Così delineato il contesto di riferimento della controversia, il Collegio ritiene che le censure dedotte sono infondate per le seguenti ragioni:
la previsione di cui all’art. 58 d.P.R. 115/2002 attribuisce al custode di beni sottoposti a sequestro giudiziario un’indennità cumulativa per la custodia e la conservazione e non un’indennità per la sola custodia;
le argomentazioni contenute nella sentenza della Corte Costituzionale 21 aprile 1989, n. 230, non sono rilevanti ai fini della decisione della controversia in quanto, se in esse è evidenziato che la custodia in senso stretto si sostanzia in una duplice funzione, vale a dire in un’attività di vigilanza e in un’attività di conservazione in senso materiale, con conseguente diversità di titoli degli oneri relativi, deve però rilevarsi che ciò non incide sulla valutazione della legittimità del decreto impugnato in quanto l’indennità, espressamente prevista per la custodia e la conservazione del bene, è evidentemente determinata in via cumulativa per entrambe le funzioni;
l’art. 58, co. 3, d.P.R. 115/2002, in ogni caso, rende rimborsabili eventuali spese documentate se indispensabili per la specifica conservazione del bene;
il riferimento alla circolare del Ministero dell’Interno n. 38 del 4 aprile 2000 appare senz’altro adeguato sia perché lo stesso art. 59, co. 2, d.P.R. 115/2002 indica che le tabelle sono redatte con riferimento alle tariffe vigenti, eventualmente concernenti materie analoghe, contemperate con la natura pubblicistica dell’incarico, sia perché il regolamento ha avuto riguardo ai criteri di massima stabiliti dal Ministero dell’Interno per la definizione da parte delle Prefetture delle tariffe, con conversione in euro ed aggiornamento in base agli indici ISTAT, e sia anche perché le tariffe stabilite non sono di entità irrisoria e, quindi, non possono ritenersi dettate irragionevolmente;
la riduzione dell’indennità in relazione allo stato di conservazione del bene di cui all’art. 3 del regolamento non può ritenersi manifestamente illogica in quanto il protrarsi della custodia nel tempo, secondo un dato di comune esperienza, determina il progressivo deterioramento del bene;
la norma transitoria contenuta nell’art. 5 del regolamento, secondo cui il decreto si applica anche all’attività di custodia e conservazione dei beni sottoposti a sequestro per i quali, alla data della sua entrata in vigore, non sia ancora stato emesso decreto di liquidazione da parte dell’Autorità Giudiziaria, non può ritenersi illegittima in quanto, in base al principio tempus regit actum, non prevede un’applicazione retroattiva del corpus normativo sopravvenuto, applicandosi lo stesso ad un procedimento, quello afferente alla liquidazione dell’indennità, il cui atto conclusivo non è stato ancora adottato.

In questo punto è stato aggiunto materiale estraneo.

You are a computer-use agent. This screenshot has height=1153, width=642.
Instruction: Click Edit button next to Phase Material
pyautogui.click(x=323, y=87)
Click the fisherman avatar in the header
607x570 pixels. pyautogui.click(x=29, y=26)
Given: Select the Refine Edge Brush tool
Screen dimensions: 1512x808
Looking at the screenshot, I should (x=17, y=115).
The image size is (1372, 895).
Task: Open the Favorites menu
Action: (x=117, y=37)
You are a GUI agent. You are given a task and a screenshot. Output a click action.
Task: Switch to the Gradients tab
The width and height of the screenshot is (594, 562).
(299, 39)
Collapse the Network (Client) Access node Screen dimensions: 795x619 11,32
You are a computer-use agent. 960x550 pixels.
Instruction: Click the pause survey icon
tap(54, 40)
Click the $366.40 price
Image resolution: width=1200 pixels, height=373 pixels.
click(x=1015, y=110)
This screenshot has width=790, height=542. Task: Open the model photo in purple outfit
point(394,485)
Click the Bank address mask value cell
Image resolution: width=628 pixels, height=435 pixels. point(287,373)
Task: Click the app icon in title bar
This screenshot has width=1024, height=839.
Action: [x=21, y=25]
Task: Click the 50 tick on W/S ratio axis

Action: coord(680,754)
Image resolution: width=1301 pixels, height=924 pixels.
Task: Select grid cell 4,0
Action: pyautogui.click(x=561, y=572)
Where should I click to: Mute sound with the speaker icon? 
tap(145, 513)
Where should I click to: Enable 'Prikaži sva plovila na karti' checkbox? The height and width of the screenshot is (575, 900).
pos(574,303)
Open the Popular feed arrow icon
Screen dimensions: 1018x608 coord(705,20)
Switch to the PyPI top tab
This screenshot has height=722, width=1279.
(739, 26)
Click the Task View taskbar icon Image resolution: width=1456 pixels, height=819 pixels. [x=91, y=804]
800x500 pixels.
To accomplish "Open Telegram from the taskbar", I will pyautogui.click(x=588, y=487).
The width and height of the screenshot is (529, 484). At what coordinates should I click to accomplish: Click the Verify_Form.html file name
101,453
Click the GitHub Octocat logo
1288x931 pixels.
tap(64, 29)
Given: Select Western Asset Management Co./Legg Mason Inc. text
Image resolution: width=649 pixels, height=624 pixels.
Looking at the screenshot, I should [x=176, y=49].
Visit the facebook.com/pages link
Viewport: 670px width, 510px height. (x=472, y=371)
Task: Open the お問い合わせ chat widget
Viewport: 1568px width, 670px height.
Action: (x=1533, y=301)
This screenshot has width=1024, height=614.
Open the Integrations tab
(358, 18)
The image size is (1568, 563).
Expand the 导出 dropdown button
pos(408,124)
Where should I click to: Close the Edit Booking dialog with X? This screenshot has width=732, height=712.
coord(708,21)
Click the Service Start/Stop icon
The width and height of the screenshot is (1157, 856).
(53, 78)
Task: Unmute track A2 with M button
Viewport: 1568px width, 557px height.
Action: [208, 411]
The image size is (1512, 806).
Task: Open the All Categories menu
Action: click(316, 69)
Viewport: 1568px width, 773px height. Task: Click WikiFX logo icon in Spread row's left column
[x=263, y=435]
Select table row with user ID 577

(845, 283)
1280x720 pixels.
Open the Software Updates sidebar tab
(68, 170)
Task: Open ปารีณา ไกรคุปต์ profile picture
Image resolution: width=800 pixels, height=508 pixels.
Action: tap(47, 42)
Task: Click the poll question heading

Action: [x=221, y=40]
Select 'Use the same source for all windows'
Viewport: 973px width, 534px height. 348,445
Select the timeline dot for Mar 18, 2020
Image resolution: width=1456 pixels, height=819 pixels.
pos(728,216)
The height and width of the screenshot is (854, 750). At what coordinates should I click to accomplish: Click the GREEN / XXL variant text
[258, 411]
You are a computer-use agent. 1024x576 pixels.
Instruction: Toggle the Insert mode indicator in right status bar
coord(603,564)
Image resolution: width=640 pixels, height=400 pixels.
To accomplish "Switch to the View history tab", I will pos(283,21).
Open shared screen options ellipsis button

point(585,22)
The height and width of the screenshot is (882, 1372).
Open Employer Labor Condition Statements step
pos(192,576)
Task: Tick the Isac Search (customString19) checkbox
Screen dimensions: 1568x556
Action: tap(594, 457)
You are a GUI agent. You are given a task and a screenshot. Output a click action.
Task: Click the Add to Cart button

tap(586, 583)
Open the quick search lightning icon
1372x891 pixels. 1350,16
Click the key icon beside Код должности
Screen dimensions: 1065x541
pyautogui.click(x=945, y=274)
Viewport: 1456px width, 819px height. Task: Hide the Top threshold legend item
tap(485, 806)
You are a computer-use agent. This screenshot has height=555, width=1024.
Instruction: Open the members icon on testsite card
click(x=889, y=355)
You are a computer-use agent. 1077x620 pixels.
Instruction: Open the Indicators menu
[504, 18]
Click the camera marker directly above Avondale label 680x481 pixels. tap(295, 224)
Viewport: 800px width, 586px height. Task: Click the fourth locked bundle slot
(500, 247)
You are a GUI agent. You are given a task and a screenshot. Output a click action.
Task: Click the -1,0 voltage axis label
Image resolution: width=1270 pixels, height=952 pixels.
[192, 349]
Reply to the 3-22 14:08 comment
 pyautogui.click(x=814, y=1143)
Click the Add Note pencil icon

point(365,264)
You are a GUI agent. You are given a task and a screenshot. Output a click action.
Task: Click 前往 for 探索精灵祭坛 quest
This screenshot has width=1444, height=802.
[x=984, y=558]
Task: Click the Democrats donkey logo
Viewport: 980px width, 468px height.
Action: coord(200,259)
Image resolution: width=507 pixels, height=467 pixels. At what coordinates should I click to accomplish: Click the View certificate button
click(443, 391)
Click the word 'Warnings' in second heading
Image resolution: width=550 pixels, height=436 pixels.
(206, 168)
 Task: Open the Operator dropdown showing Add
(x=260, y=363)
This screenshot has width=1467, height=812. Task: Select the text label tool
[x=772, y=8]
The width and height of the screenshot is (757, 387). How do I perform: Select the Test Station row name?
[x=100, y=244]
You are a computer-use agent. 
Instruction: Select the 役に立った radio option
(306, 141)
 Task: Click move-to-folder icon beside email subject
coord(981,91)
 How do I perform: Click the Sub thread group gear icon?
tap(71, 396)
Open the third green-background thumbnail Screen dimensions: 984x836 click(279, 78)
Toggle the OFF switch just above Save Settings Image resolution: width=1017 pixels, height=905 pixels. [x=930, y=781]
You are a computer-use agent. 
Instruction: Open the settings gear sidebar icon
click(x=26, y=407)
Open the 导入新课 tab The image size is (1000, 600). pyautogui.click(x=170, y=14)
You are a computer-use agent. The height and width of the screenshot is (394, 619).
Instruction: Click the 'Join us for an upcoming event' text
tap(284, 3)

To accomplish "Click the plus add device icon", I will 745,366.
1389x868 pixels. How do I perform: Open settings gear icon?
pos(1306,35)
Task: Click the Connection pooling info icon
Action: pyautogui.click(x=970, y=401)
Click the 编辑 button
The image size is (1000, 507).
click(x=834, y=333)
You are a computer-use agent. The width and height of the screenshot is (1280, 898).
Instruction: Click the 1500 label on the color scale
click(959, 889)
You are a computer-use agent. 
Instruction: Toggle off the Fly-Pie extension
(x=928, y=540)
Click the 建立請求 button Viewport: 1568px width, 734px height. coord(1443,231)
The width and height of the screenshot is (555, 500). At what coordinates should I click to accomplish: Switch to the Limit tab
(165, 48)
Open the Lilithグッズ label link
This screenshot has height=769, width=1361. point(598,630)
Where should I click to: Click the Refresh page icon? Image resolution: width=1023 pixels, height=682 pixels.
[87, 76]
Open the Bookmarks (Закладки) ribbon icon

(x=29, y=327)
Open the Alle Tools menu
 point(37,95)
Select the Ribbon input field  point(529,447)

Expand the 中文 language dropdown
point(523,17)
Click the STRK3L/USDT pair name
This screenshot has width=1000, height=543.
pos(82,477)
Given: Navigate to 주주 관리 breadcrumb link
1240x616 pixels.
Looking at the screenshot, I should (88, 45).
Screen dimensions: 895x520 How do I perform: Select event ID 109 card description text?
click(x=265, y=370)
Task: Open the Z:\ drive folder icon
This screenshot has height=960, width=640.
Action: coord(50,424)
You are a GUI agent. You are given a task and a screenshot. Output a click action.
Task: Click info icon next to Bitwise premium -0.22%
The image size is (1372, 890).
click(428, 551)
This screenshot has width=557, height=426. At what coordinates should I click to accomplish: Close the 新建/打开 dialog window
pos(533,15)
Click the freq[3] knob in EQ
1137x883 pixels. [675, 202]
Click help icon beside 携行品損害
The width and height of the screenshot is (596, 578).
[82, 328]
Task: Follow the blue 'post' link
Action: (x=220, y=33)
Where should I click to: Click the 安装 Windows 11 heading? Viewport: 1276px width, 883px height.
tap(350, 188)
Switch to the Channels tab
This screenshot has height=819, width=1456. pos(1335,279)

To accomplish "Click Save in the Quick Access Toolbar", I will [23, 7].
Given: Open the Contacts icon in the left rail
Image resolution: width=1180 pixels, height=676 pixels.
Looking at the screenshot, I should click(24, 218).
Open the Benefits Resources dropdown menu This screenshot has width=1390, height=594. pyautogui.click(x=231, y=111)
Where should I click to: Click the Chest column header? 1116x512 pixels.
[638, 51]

Le spese del giudizio seguono la soccombenza e, liquidate complessivamente in Euro 1.000,00 (mille,00), sono poste, in parti uguali ed in solido, a carico dei ricorrenti ed a favore, in parti uguali delle amministrazioni resistenti costituite in giudizio.
P.Q.M.
Il Tribunale Amministrativo Regionale per il Lazio (Sezione Prima)
respinge il ricorso in epigrafe.
Liquida le spese del giudizio in Euro 1.000,00 (mille,00) e pone le stesse, in parti uguali ed in solido, a carico dei ricorrenti ed a favore, in parti uguali, delle amministrazioni resistenti costituite in giudizio.
Ordina che la presente sentenza sia eseguita dall’autorità amministrativa.